WRITTEN PROBLEM 1
In the forum thread about Whitehills, give the stretch from "## Shalimar (Mar" through "here as well." again, with "coast" replaced by "shore".

[DOCUMENT EXTRACT start]

Finally this brings us to the role of Whitehills in World war 2  as the area immediately inland from it was the site
of RAF Banff- known locally as 'Boyndie Drome'. RAF Banff opened  in 1943 initially as a Flying Training Command Field, and closed in 1946.

The base became RAF Banff Strike Wing, Coastal Command and, flying Mosquitos and Beaufighters, its main function was  to attack German shipping in Norwegian waters, and  German ground positions in Norway. 
This was planned to disrupt vital German iron ore convoys travelling via northern Norway to Germany, 
and also the more important task of attacking the last remaining German U-Boats .
The aircrews, many of them Canadians, suffered significant losses and a memorial to their bravery stands 
beside the main road that runs past the site.



A Mosquito of 143 sqn based at Whitehills attacks a U-Boat off the Norwegian coast in 1944.

Well, the fishing boats have moved a few miles to MacDuff, Blackpots harbour lies quiet an unused, The Red well is
much photographed and 'Boyndie Drome' is now a 'wind farm'.
Today, Whitehills is a popular base for sailing enthusiasts, has the best fishmongers in the area and is  
a joy for those who simply enjoy a beautiful view. 

I will attach another couple of pics. in a seperate post.


----------



## Falcon (Mar 24, 2016)

Thanks for he history lesson Capt.  New for me.


----------



## BlunderWoman (Mar 24, 2016)

Very fascinating. Those seals are so cute. I never noticed seals being speckled before. Great photos again. Thanks.


----------



## vickyNightowl (Mar 25, 2016)

Wow! Thanks for taking the time and sharing!!


----------



## Shalimar (Mar 25, 2016)

Excellent story Captain. I have never seen speckled seals either, and I live on the coast.


----------



## Ameriscot (Mar 26, 2016)

Thanks for sharing, Capt.  

Speckled seals here as well.


----------

[DOCUMENT EXTRACT end]
[RECORDS TO USE start]

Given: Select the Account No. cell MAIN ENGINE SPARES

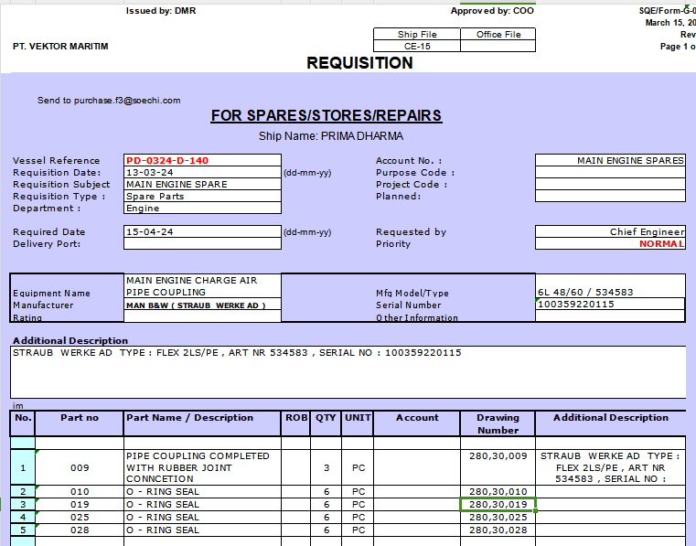Looking at the screenshot, I should click(610, 160).
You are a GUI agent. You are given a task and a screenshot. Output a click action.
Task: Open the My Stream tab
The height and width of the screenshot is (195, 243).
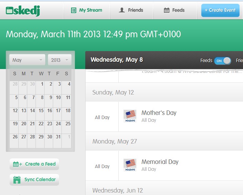[87, 10]
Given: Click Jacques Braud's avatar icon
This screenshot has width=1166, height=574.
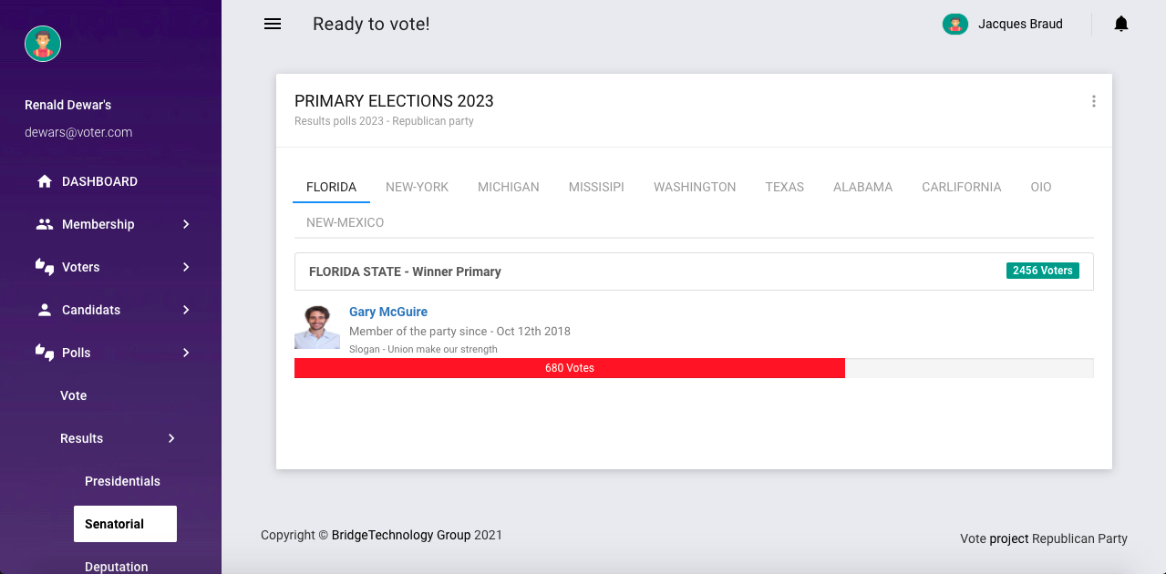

[RECORDS TO USE end]

WRITTEN PROBLEM 2
Turn every line of the records above into a JSON list of strings, one string per line, with blank lines skipped and the pictures left out.

COMPLETE OUTPUT 1
## Shalimar (Mar 25, 2016)

Excellent story Captain. I have never seen speckled seals either, and I live on the shore.


----------



## Ameriscot (Mar 26, 2016)

Thanks for sharing, Capt.  

Speckled seals here as well.

COMPLETE OUTPUT 2
[
  "Given: Select the Account No. cell MAIN ENGINE SPARES",
  "Looking at the screenshot, I should click(610, 160).",
  "You are a GUI agent. You are given a task and a screenshot. Output a click action.",
  "Task: Open the My Stream tab",
  "The height and width of the screenshot is (195, 243).",
  "[87, 10]",
  "Given: Click Jacques Braud's avatar icon",
  "This screenshot has width=1166, height=574."
]